Encontrei-o no bar bebericando seu Campari, um ar beatífico, sorrindo para si mesmo.

-Vida boa, hein?    Desconfio que tem novidade no pedaço.

Ele esboçou um riso e mandou-me sentar, aquela aura de felicidade em volta.
- Tem razão, é  grande novidade e das boas. Daquelas que  não se encontram aí, a três por dois.

- Muito bem, vamos ver quanto tempo vai durar. Está me lembrando daquela francesinha. E a idade?  20, 30,  50 anos ou o quê?

- A francesinha foi uma paixonite de verão, não tem nada a ver -  tomou um gole devagar, saboreando cada gota- – Não é novinha,  mas não quer dizer que seja  velha nem decrépita, pelo amor de Deus! Classuda, isso sim!  - suspirou – Pernas torneadas, rijas, dessas que não caem por qualquer coisa.  E que cor! Bronze, amigo, desses que não se vê mais.

- Você diz bronzeada de sol?

- Nada disso, nem por bronzeamento artificial. Cor dela mesmo. Com nuances sutis, que só um “expert” como eu para descobrir. Ela é toda bem proporcionada, sabe? Braços meio gordinhos, como eu gosto, costas largas e o resto, bem, tudo no seu lugar e na medida certa. Muito bem conservada, nada que demonstre sua idade, absurdamente natural - virou-se para mim, enlevado.
 - É o sonho de consumo de qualquer marido: chegar em casa  cansado e  encontrá-la  esperando-o, linda e acolhedora, sem nada a pedir ou reclamar.
- É difícil  mesmo encontrar algo assim hoje, natural e belo,  sem um pingo de silicone ou outros enchimentos -  retruquei  meio incrédulo. -  A gente acaba ficando sem referências de como era antes... – rimos - Parece que desta vez você está mesmo apaixonado – falei com um pouquinho de inveja. – Mesmo tendo um coração nômade como o seu, eu lhe pergunto; Vai ficar com essa para sempre?
- O tempo que for possível, amigo.  Mas sou realista, sei que vai ter muita gente de olho, gente com mais cacife que eu,  que vai querê-la a qualquer custo - suspirou - não é para um dono só, sei bem disso, pelo menos não é para mim, que, como qualquer mortal, tenho que pagar minhas contas e viver.
- Bom, e quando posso ver esta maravilha? Está escondida em algum lugar secreto? Perguntei bastante curioso.
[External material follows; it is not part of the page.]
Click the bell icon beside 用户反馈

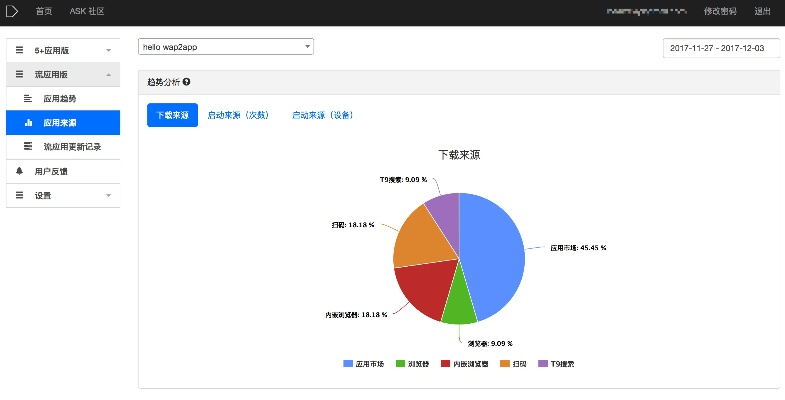click(x=19, y=171)
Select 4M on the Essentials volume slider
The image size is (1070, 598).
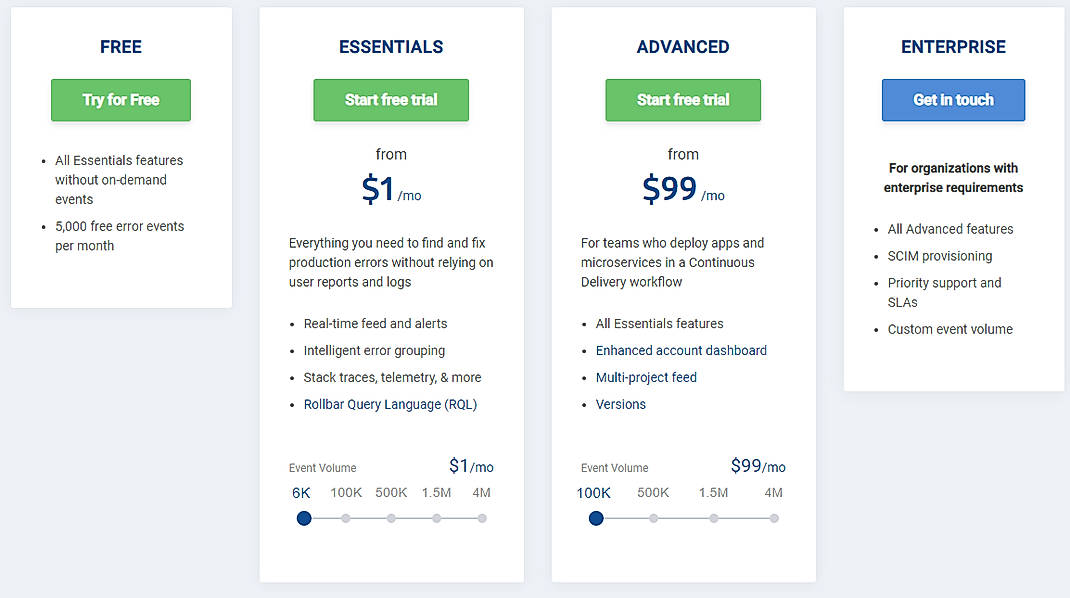pos(482,518)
- Quase, por enquanto eu quero usufruir dela o que puder. – levantou-se e me chamou -  Brincadeira, vamos lá em casa que eu a apresento.  Depois tomamos um cafezinho e você me diz sua impressão.

Entramos na casa dele, sempre atulhada de móveis e quadros.  A luz da tarde se insinuava pelo lindo vitraux da janela e a sala tinha aquela aparência de solidez que as coisas antigas nos despertam. Sente-se o  acuro e beleza com que foram feitas e como chegaram íntegras até nós, mesmo com o passar dos anos. 

- Bom, onde anda sua preciosidade? Está se enfeitando para me conhecer? Brinquei.

- Mas que enfeite que nada, ela é maravilhosa assim mesmo ao natural. Veja, está ali.

- Ali aonde? Perguntei intrigado.

-  Puxa, não sabe distinguir uma obra de arte quando a vê? Eu lhe apresento essa esplêndida poltrona Bergère, legítimo século 18, uma raridade. 

E ante meu estupor, começou a descrever a peça que eu via à minha frente:

- Você sabe que a primeira poltrona, foi feita para algum faraó do Egito.  Mas essa aí, do jeito que está, surgiu no período Luiz XV, chamada cadeira Fauteuil.  Característica importante da Bergère é ser ampla e confortável, utilizada principalmente para leituras. É uma peça nobre, que frequentou alcovas e palácios.  Sorriu para mim, completamente enlevado:

- Um clássico!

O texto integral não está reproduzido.